This post ran on my Huffington Post blog.
This week, we learned of 23,000 people in England and Wales classified as having “Mixed Religion.” This news comes from the United Kingdom’s Office on National Statistics, which just released new numbers on religious identity from the 2011 government census. Most of the news reports have focused on the finding that from 2001 to 2011, the percentage of Christians in England and Wales fell from 72 percent to 59 percent. Meanwhile, the number claiming no religion almost doubled to 25 percent, paralleling the rise of the “religious nones” in the U.S. The numbers of Muslims grew most quickly, to almost 5 percent, and the percentage of Hindus, Sikhs and Pagans all increased as well.
But as someone who was born into an interfaith family and raised my children with two religions, my eye was drawn to the new evidence of people claiming more than one religion in their lives. Who are these “Mixed Religion” folks? How many of them are born Christians or Jews who find Paganism or Buddhism equally compelling? How many of them are in long-term relationships and find themselves practicing their spouse or partner’s religion as well as their own? And how many of them are adults raised with more than one religion in interfaith families?
Here in the United States, the government’s Bureau of the Census collected information on identity from religious organizations from 1906 to 1936, but then stopped. As a matter of separation of church and state, I understand that we do not want to ask about religious identity on the Census. The question about religion was added to the U.K. Census in 2001. Answering the religion question on the Census is optional, but only about 7 percent declined to answer.

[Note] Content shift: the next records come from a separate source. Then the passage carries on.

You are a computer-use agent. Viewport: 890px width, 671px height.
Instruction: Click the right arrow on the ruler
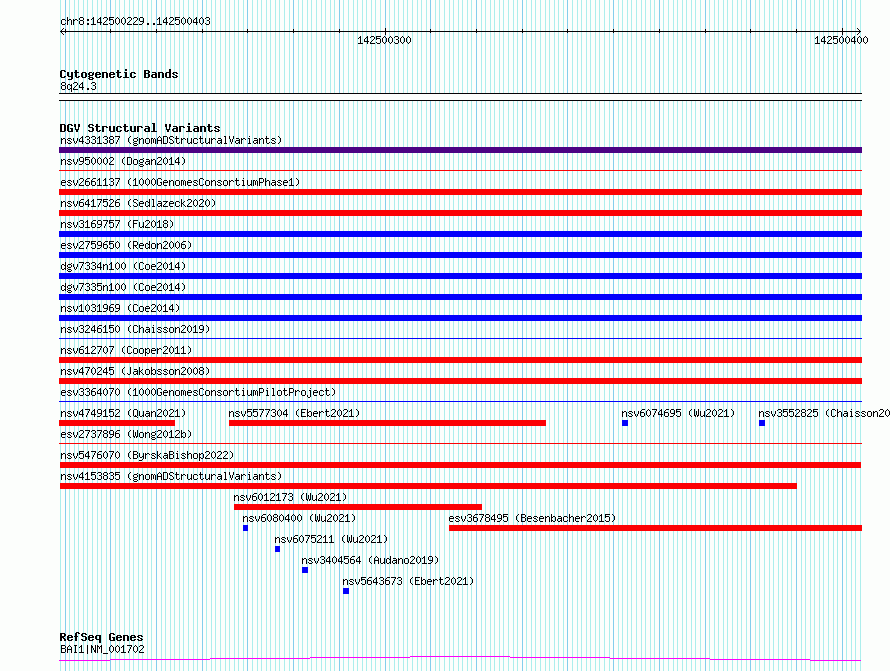[x=858, y=31]
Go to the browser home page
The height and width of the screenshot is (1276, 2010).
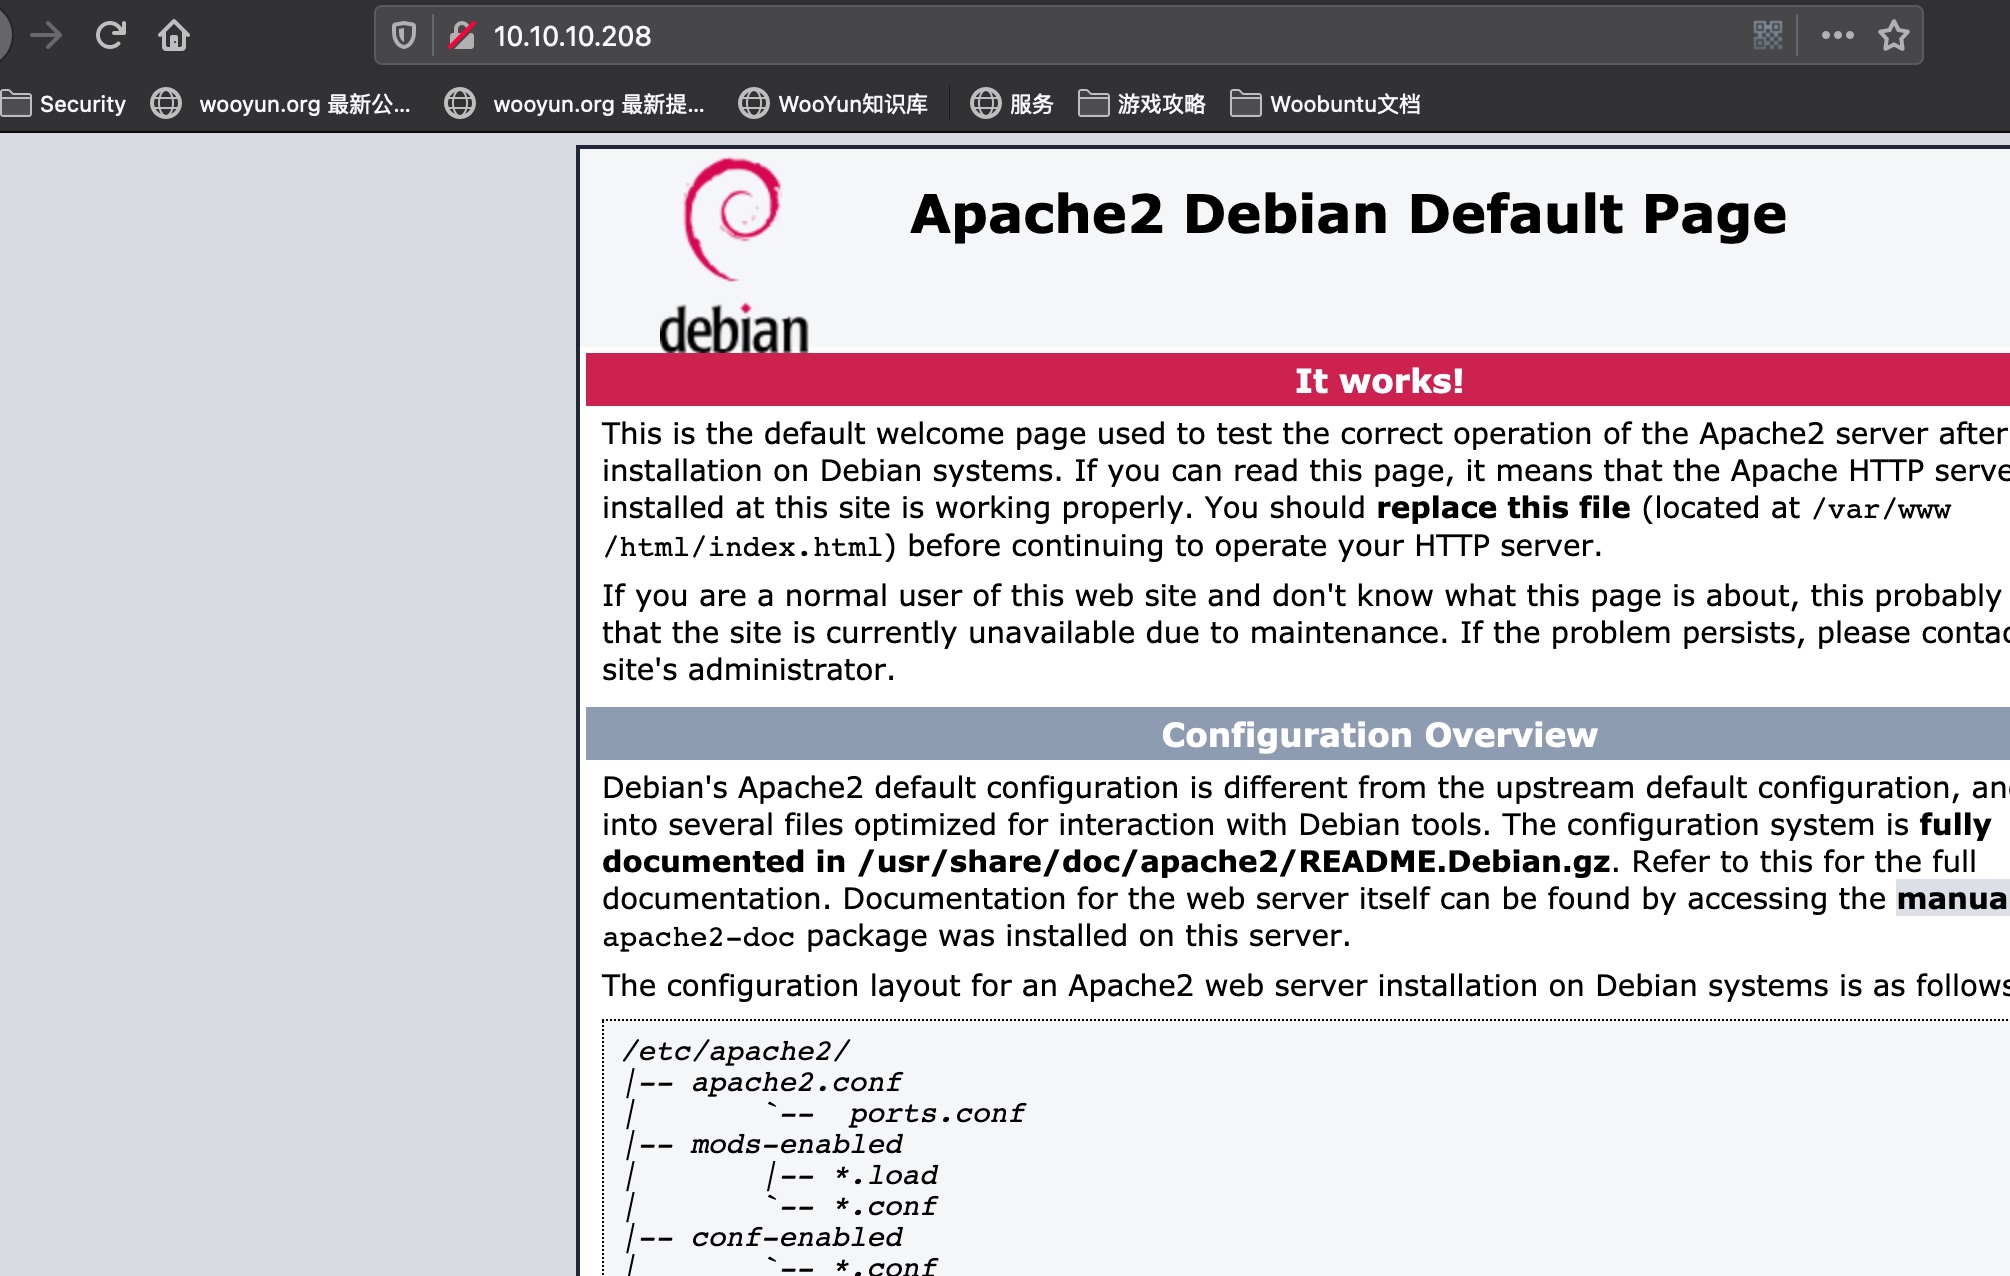tap(174, 36)

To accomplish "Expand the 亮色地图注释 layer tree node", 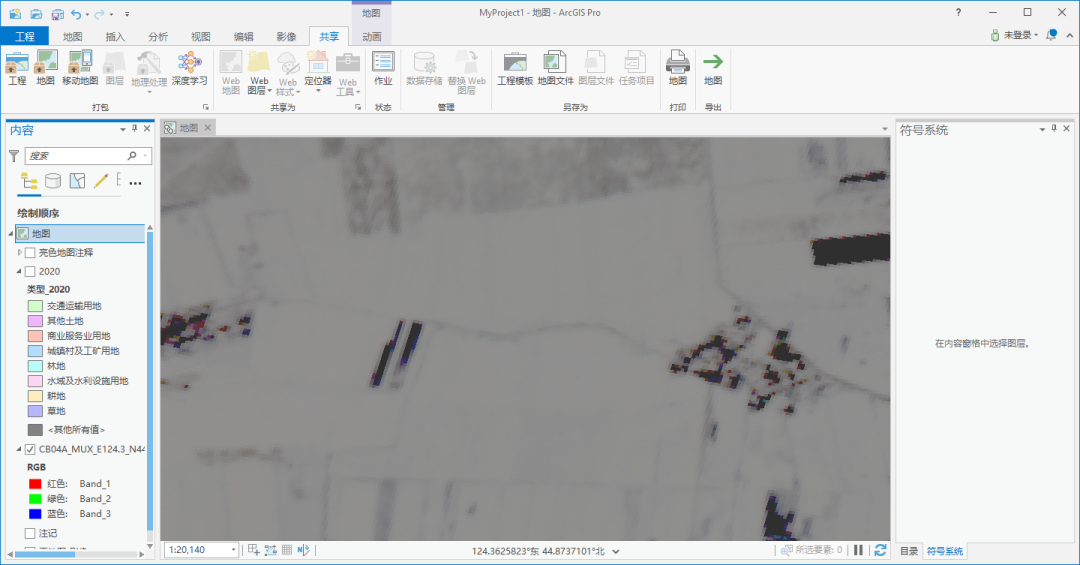I will [19, 253].

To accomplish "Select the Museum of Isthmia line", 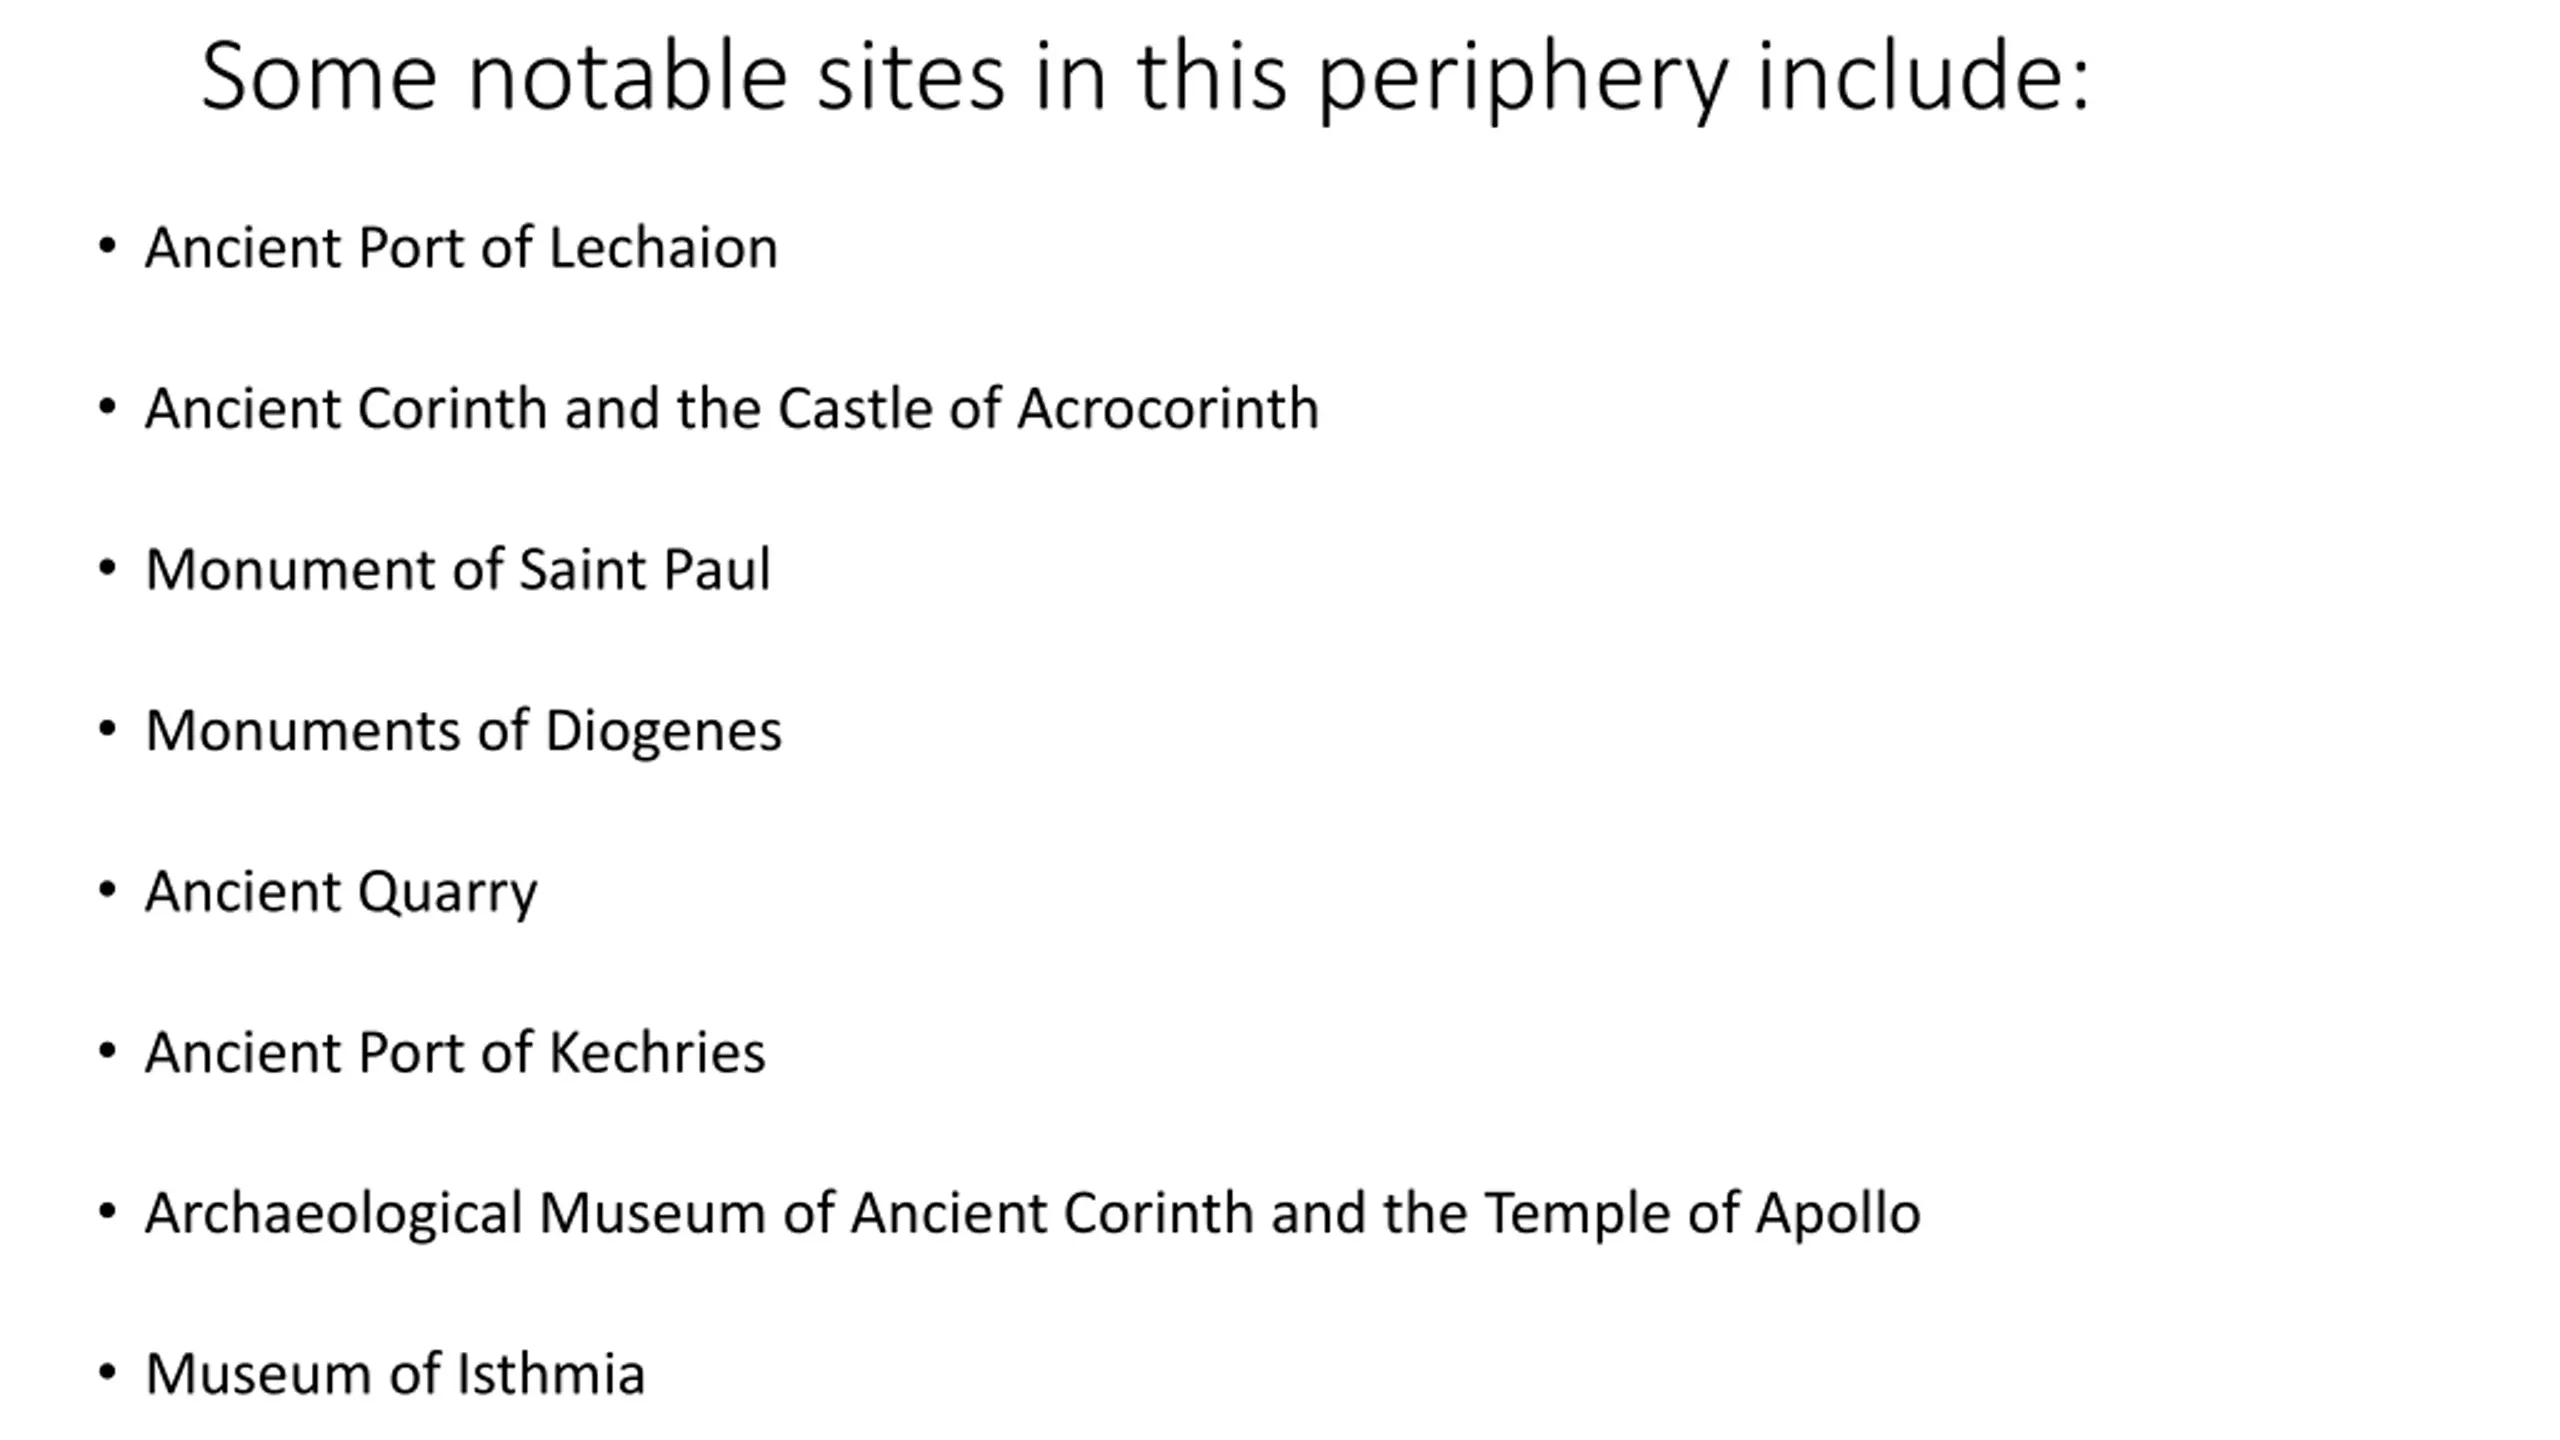I will tap(395, 1375).
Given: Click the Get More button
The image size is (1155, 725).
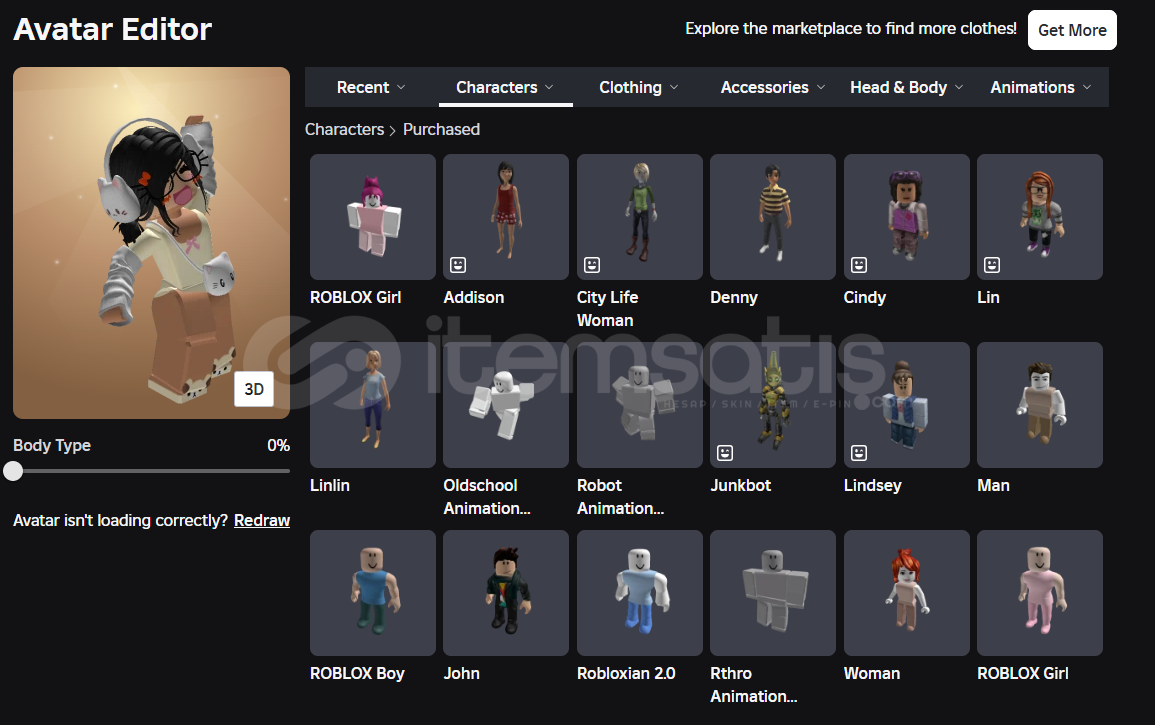Looking at the screenshot, I should click(1071, 30).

For statistics on religious identity in America, the best source may be the Pew Forum’s U.S. Religious Landscape Survey. In the 2009 report “Many Americans Mix Multiple Faiths,” Pew researchers found that, even beyond weddings and funerals, almost a quarter of Americans sometimes attend services of a faith other than “their own.” But the Pew researchers did not directly address the idea of “Mixed Religion” as a primary identity.
I chose to raise my children with an education in both Judaism and Christianity, in a community dedicated to supporting interfaith families. Many of the young adult graduates of these interfaith education programs, which exist in several cities now, would claim “interfaith” or “Mixed Religion” or “Jewish/Christian,” as a religious identity in a census, given the chance. And so would some of their parents, who may have spent their entire adulthoods celebrating two religions together, as a couple.
The discovery of a cohort of “Mixed Religion” adherents in the U.K. serves as a reminder that the demographic reality of religious double-belonging among adults can no longer be ignored. Most religious institutions continue to urge interfaith couples to pick one religion for children, to beware of confusion, to stop blurring boundaries. The reaction to dual-faith adherence is too often panic and disapproval, and the attempt to close borders. But for the individual, especially an individual like me who was born into a family with more than one religious heritage, crossing borders can be exhilarating and bring great joy. Our celebration of both faiths goes beyond Hanukkah and Christmas, beyond all the history of tragic conflict and religious violence, to a place where love prevails over dogma. In this spirit, and in the season of light in darkness, I send greetings across the Atlantic to those who celebrate Christmas and Yule, Hanukkah and Diwali, all of the above, or none of the above.